- Stored data
***

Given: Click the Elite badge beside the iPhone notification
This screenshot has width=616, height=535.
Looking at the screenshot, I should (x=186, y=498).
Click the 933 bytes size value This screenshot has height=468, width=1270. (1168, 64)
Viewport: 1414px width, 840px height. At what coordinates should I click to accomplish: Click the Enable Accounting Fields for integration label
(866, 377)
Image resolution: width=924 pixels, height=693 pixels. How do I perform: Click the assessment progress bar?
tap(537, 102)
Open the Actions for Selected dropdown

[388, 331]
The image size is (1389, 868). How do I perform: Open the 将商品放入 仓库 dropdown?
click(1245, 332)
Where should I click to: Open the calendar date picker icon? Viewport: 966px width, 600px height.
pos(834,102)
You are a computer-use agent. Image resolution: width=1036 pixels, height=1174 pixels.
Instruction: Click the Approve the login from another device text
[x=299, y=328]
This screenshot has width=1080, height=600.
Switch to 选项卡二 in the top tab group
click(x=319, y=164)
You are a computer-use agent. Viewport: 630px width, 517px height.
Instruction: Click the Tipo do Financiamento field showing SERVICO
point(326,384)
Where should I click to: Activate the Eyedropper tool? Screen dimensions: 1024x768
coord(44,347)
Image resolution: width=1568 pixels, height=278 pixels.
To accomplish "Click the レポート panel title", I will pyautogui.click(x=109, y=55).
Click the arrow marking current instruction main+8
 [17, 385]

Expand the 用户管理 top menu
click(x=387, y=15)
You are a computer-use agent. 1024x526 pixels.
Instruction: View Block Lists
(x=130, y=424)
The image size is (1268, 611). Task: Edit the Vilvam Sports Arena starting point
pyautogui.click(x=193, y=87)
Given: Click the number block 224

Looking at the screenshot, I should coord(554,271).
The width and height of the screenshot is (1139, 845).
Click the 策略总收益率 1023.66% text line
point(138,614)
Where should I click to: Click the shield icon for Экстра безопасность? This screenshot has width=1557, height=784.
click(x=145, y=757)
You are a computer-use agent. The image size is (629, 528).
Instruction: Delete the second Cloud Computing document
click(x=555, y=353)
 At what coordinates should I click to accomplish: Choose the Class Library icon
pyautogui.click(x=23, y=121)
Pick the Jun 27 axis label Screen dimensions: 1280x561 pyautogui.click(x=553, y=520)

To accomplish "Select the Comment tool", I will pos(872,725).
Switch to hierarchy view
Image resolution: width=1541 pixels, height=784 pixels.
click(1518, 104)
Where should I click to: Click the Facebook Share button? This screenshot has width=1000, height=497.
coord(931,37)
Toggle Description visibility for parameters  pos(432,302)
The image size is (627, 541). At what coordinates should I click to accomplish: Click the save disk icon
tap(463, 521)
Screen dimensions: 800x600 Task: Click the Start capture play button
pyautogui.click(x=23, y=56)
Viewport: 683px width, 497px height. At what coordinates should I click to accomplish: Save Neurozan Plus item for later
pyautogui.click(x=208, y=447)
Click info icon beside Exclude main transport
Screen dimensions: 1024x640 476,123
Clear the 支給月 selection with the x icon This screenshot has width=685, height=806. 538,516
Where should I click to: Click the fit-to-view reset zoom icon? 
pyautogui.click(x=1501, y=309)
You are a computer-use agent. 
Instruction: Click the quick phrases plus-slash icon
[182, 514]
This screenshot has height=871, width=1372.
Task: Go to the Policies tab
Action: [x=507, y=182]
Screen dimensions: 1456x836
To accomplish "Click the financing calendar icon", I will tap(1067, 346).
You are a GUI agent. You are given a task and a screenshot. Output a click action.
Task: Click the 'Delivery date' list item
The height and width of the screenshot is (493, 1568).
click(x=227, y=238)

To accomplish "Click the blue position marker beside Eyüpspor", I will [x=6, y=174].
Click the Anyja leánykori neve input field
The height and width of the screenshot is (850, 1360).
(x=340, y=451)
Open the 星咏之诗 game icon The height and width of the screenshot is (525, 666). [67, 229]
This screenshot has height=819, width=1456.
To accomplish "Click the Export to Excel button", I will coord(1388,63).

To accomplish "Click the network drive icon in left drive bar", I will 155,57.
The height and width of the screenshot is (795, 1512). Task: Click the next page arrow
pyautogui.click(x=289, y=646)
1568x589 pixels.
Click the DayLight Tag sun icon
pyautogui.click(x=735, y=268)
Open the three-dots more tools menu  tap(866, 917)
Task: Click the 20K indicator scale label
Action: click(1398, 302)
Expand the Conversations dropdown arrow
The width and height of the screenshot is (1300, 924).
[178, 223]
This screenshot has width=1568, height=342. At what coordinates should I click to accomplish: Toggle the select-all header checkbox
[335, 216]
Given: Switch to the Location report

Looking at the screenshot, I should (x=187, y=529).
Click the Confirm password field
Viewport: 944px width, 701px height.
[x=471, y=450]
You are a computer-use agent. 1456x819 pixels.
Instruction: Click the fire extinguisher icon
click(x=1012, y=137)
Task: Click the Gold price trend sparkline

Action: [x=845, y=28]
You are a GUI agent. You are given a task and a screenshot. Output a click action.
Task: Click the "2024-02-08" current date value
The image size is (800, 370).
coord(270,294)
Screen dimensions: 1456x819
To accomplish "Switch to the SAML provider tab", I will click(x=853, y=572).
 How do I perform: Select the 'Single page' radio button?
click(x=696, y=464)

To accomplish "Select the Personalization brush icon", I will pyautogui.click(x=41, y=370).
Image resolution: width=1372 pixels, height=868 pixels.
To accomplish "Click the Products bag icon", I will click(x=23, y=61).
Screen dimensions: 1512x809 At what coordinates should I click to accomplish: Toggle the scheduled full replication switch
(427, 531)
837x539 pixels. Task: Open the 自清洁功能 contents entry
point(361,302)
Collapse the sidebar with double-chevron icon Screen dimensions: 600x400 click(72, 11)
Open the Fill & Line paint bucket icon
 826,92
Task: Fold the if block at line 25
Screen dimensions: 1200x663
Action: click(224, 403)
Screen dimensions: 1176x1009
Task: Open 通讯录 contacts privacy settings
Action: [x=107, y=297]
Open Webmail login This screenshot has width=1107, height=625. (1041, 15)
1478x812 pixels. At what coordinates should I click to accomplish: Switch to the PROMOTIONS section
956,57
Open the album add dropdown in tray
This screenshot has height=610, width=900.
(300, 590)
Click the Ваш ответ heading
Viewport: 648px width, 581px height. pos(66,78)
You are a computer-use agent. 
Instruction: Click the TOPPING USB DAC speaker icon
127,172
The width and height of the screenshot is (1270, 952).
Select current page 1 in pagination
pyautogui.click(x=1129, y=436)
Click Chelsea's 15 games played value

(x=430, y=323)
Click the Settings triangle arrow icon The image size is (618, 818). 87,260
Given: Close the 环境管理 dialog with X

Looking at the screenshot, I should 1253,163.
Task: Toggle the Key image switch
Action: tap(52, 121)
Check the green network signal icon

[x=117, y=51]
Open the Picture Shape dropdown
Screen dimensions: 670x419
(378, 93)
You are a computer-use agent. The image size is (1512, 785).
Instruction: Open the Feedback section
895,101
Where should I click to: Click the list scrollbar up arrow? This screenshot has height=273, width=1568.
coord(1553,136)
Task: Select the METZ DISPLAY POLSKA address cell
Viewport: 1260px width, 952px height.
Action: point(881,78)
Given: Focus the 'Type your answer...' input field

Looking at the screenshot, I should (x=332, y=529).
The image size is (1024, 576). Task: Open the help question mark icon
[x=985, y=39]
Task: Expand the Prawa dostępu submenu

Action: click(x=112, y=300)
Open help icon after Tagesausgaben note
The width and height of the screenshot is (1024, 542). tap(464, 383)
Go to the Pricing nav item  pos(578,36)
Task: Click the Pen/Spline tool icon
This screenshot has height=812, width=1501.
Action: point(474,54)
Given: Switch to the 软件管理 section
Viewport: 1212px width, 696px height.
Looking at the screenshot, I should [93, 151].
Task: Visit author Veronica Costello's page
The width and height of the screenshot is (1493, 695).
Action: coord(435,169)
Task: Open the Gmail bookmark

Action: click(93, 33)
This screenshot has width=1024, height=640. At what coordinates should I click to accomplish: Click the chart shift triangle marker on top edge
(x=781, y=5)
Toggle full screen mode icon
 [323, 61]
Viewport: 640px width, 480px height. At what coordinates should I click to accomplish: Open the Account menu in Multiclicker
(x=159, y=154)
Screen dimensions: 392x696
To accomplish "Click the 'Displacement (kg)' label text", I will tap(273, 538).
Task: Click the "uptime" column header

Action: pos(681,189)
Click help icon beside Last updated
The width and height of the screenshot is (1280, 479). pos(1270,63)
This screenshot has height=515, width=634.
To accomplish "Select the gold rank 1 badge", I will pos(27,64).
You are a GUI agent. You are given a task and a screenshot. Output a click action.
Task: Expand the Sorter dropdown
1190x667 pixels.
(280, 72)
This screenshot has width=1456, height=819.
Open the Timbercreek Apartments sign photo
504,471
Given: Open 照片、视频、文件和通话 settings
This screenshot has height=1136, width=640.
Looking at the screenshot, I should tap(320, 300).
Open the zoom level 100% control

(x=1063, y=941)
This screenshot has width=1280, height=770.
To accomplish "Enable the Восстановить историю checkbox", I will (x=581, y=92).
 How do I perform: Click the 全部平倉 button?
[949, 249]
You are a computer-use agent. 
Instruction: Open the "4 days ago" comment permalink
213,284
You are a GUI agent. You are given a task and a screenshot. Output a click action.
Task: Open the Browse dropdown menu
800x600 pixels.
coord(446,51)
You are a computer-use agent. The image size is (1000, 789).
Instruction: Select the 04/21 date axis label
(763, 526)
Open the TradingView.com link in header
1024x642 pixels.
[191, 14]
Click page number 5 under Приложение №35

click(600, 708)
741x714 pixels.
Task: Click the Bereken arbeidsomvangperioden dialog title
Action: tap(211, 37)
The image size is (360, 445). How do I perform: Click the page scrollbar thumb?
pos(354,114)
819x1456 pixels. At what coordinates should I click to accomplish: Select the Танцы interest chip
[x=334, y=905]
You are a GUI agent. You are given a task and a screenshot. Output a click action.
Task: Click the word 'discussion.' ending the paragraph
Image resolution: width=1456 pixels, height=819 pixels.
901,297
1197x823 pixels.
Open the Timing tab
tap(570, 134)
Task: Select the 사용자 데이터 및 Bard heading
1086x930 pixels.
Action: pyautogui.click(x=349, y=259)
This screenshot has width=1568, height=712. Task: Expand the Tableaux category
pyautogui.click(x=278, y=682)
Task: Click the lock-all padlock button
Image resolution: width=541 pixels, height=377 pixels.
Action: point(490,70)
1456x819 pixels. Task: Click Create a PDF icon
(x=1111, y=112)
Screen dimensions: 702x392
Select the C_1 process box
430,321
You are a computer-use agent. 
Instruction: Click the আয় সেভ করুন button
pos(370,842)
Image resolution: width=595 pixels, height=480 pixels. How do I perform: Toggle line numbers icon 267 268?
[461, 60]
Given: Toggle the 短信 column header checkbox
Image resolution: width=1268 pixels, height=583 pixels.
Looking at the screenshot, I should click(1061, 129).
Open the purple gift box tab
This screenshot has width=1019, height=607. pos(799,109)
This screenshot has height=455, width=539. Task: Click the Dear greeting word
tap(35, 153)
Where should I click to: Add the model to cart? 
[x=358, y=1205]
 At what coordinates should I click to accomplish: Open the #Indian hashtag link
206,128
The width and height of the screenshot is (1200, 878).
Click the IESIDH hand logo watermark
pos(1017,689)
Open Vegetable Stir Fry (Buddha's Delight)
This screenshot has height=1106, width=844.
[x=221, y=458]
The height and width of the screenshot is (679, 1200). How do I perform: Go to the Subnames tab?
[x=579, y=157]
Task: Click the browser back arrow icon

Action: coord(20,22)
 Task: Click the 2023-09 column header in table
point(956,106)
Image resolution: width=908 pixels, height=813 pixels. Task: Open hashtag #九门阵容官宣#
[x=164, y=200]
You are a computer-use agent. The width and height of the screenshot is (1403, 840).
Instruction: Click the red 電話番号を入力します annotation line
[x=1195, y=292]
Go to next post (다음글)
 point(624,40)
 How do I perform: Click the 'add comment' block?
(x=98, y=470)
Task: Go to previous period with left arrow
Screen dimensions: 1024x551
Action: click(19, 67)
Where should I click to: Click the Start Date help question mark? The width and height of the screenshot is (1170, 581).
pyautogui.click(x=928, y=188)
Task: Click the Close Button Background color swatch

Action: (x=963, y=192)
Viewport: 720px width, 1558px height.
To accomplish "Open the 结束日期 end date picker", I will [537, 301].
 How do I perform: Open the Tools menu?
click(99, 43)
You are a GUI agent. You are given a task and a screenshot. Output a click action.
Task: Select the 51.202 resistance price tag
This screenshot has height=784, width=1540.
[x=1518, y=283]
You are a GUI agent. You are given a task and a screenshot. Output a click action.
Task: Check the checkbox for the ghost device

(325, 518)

***

Show every line in the records above that contains the word "what". Only matches with the same uppercase and lowercase letters count.

Viewport: 1414px width, 840px height. At what coordinates should I click to accomplish: Click the Enable Accounting Fields for integration label
 At what coordinates should I click to accomplish: Choose the Class Library icon
The image size is (627, 541). At what coordinates should I click to accomplish: Click the save disk icon
Viewport: 683px width, 497px height. At what coordinates should I click to accomplish: Save Neurozan Plus item for later
This screenshot has width=1568, height=342. At what coordinates should I click to accomplish: Toggle the select-all header checkbox
Screen dimensions: 1512x809 At what coordinates should I click to accomplish: Toggle the scheduled full replication switch
1478x812 pixels. At what coordinates should I click to accomplish: Switch to the PROMOTIONS section
This screenshot has width=1024, height=640. At what coordinates should I click to accomplish: Click the chart shift triangle marker on top edge
Viewport: 640px width, 480px height. At what coordinates should I click to accomplish: Open the Account menu in Multiclicker
819x1456 pixels. At what coordinates should I click to accomplish: Select the Танцы interest chip
 At what coordinates should I click to accomplish: Open the #Indian hashtag link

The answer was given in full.